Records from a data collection

•••

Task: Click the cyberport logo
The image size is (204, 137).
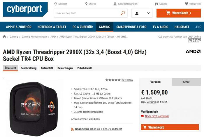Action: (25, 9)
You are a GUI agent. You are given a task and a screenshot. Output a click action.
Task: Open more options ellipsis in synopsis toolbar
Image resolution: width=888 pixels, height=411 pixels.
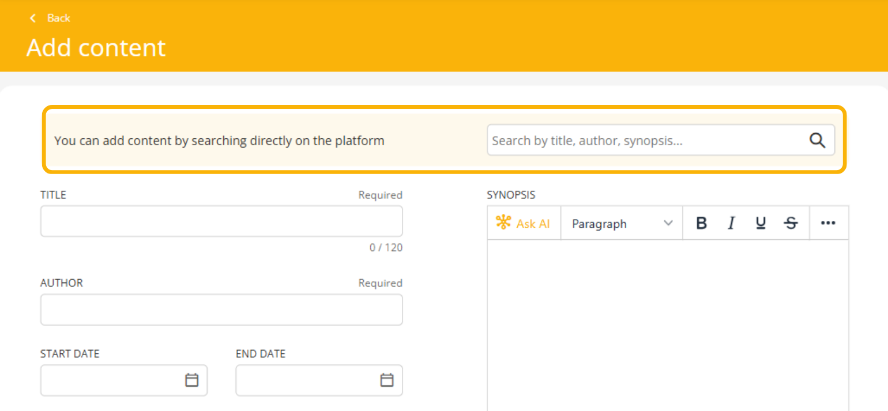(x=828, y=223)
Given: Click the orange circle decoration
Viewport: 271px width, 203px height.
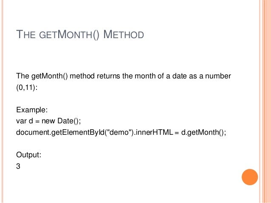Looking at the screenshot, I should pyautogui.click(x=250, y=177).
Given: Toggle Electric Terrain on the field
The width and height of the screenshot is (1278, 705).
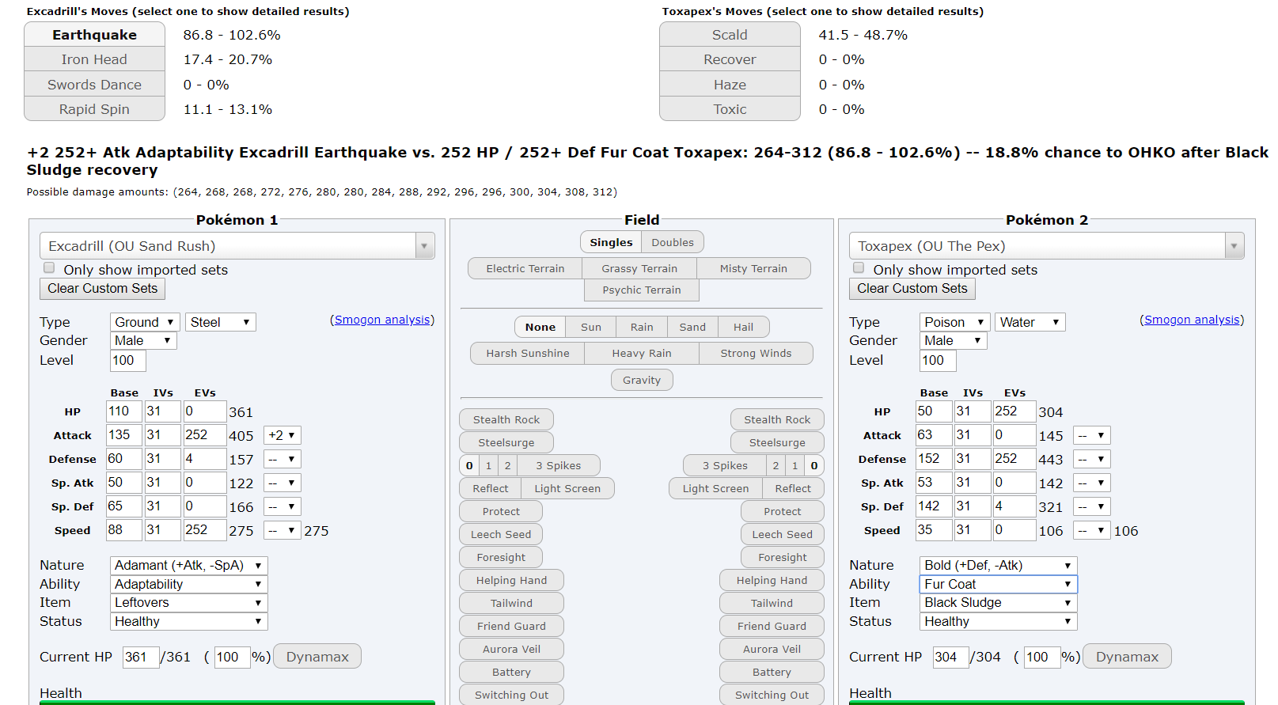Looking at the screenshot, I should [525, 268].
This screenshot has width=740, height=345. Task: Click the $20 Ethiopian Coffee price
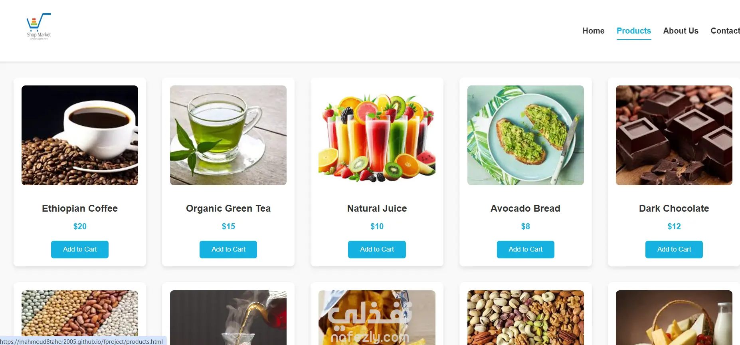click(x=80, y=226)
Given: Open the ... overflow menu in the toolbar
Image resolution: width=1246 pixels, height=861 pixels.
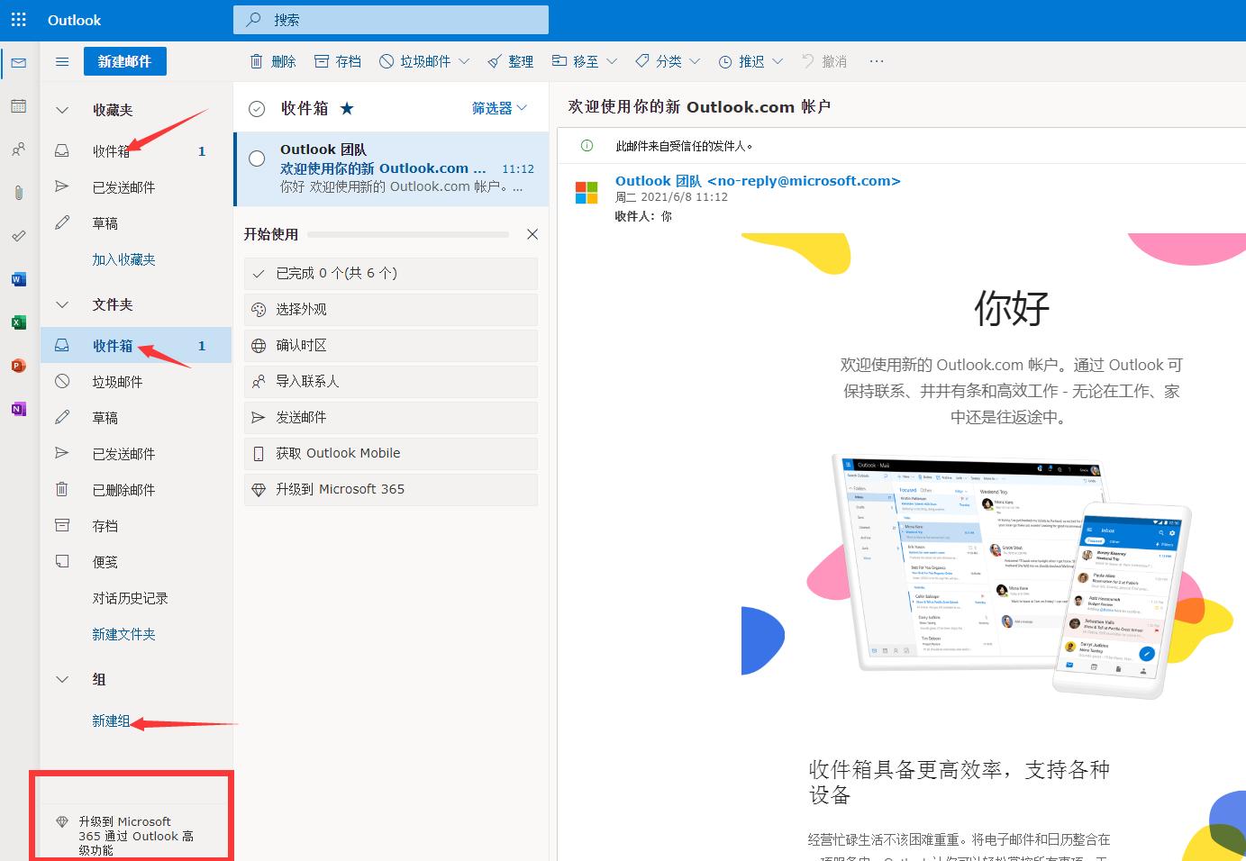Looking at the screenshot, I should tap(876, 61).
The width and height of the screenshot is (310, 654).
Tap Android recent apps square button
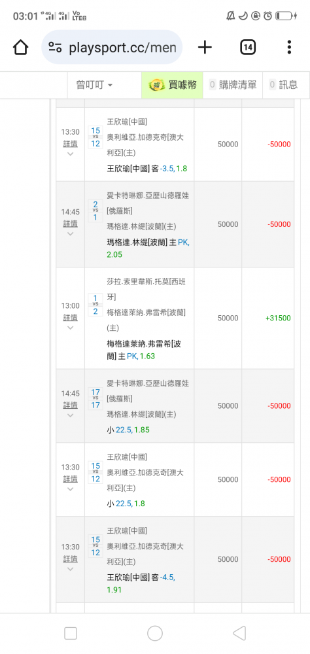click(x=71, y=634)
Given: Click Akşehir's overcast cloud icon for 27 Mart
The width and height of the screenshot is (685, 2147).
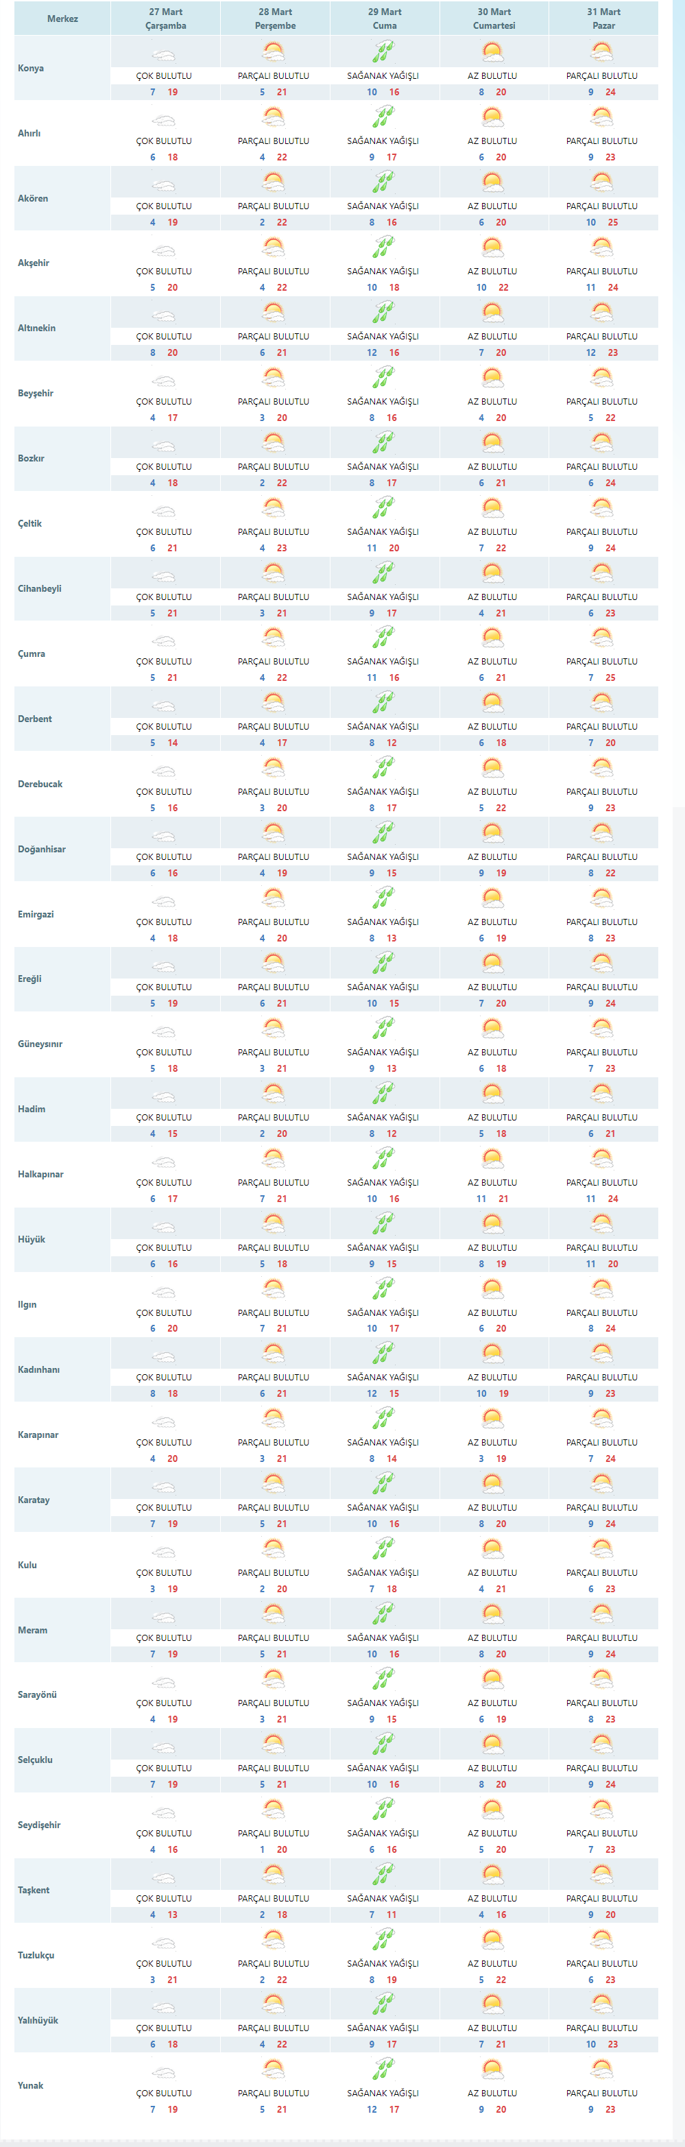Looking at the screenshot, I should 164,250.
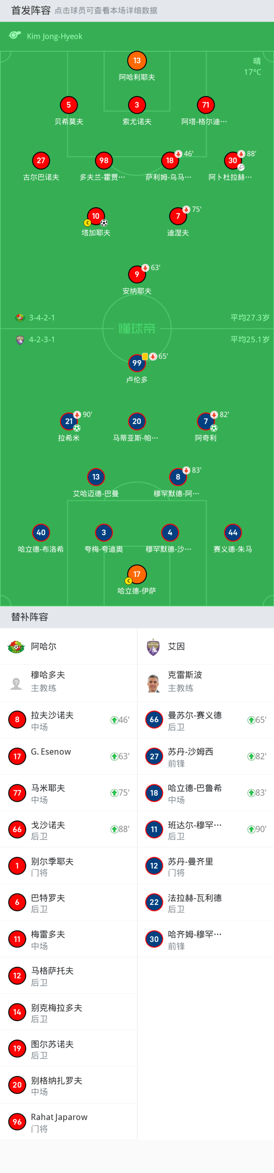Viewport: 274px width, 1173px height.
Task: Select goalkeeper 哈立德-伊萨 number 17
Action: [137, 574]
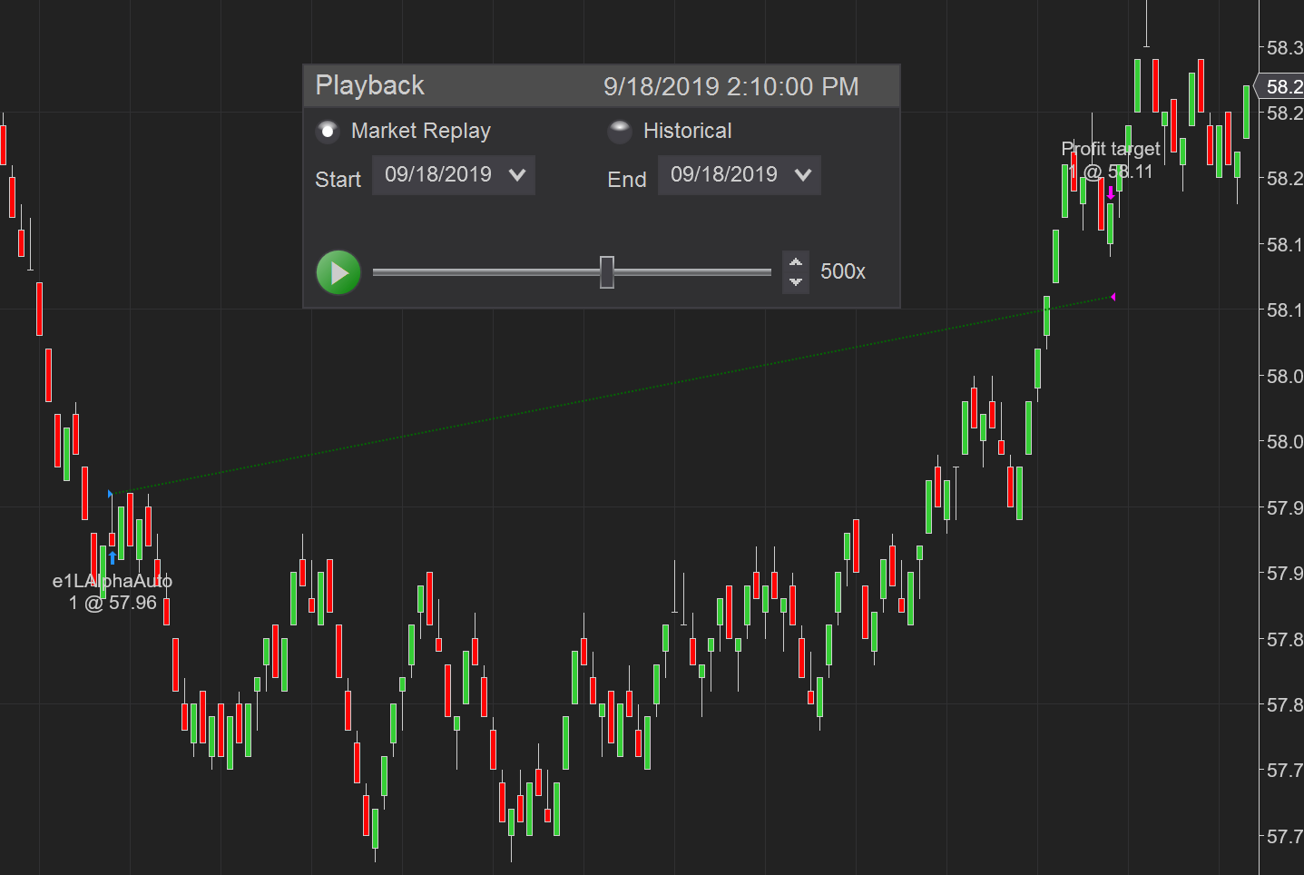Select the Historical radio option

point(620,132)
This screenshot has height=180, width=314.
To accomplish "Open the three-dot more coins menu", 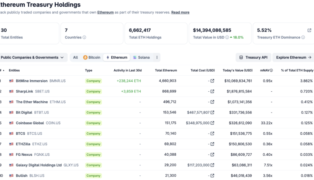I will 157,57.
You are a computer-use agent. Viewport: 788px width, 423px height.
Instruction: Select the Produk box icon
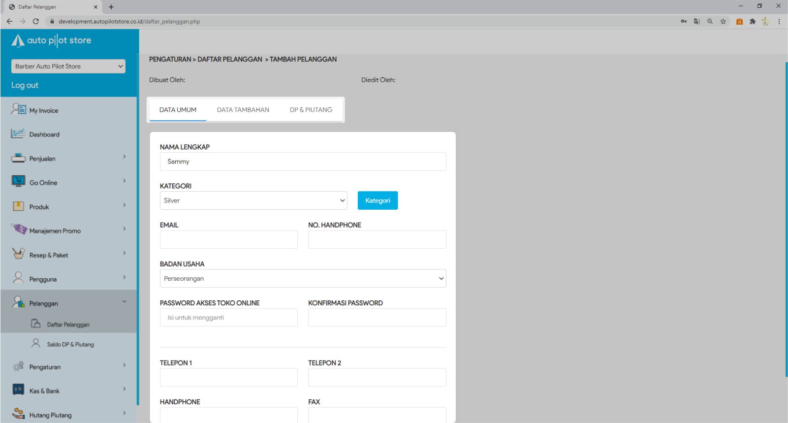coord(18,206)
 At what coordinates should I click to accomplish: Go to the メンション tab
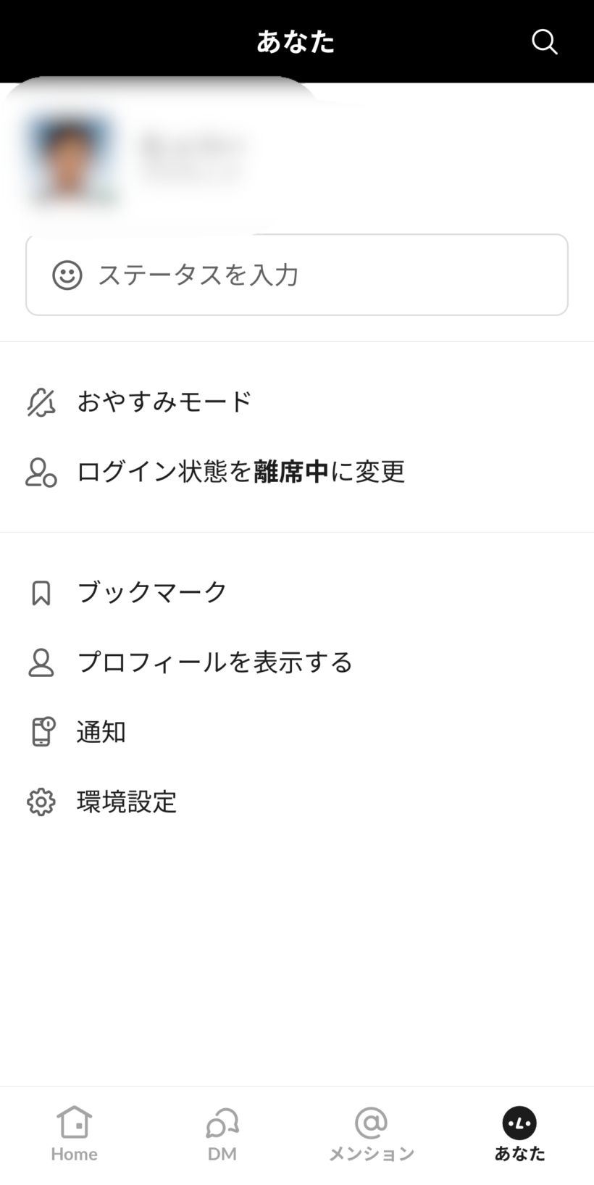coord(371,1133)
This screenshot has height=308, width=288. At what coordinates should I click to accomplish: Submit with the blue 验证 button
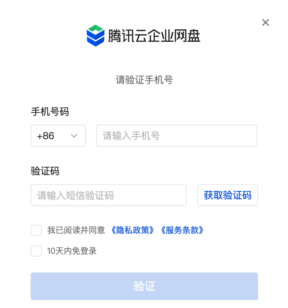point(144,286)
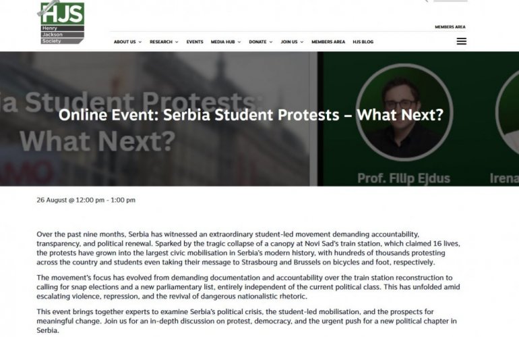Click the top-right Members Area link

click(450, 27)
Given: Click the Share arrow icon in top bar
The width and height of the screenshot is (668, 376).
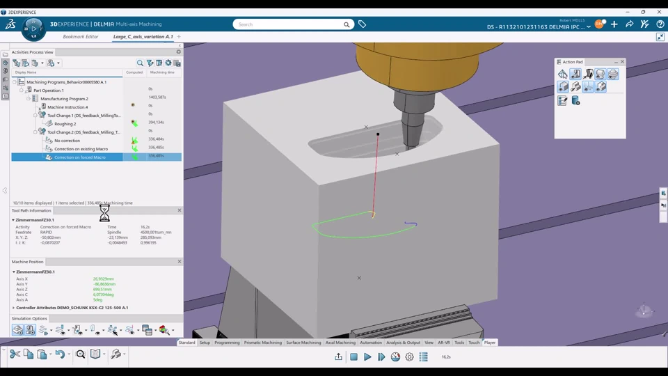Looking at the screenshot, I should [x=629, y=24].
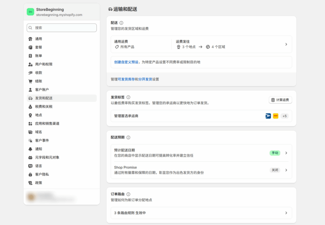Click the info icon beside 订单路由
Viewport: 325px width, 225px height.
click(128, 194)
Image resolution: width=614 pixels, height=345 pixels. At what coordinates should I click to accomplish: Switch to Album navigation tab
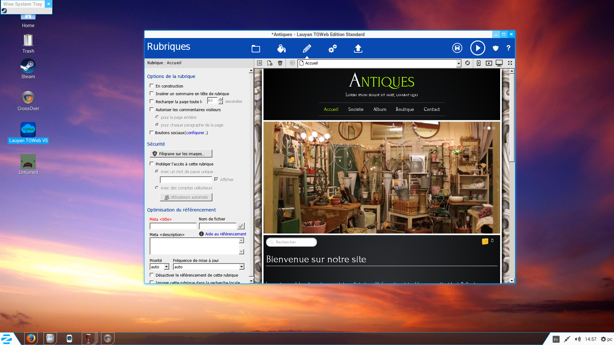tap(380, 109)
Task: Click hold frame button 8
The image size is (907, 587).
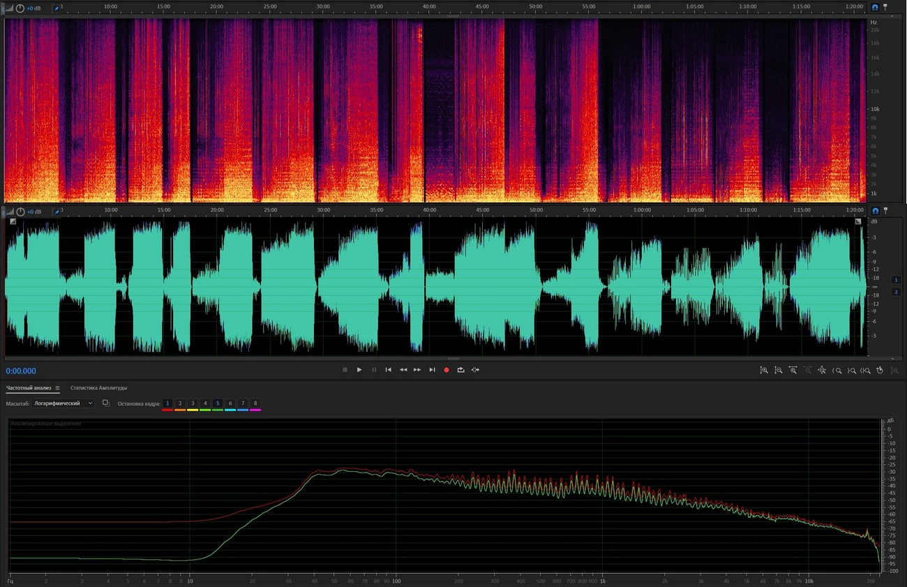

•••

## YOUR TASK
Give back exactly, and solely, the section of the data above bounded by the line containing "Given: Click the orange circle decoration" and the line containing "Given: Open the", both bounding lines included and pictures omitted.

## ANSWER BELOW
Given: Click the orange circle decoration
Viewport: 271px width, 203px height.
Looking at the screenshot, I should pyautogui.click(x=250, y=177).
Given: Toggle Electric Terrain on the field
The width and height of the screenshot is (1278, 705).
Looking at the screenshot, I should [525, 268].
This screenshot has width=740, height=345. Task: Click the $20 Ethiopian Coffee price
click(x=80, y=226)
Given: Open the ... overflow menu in the toolbar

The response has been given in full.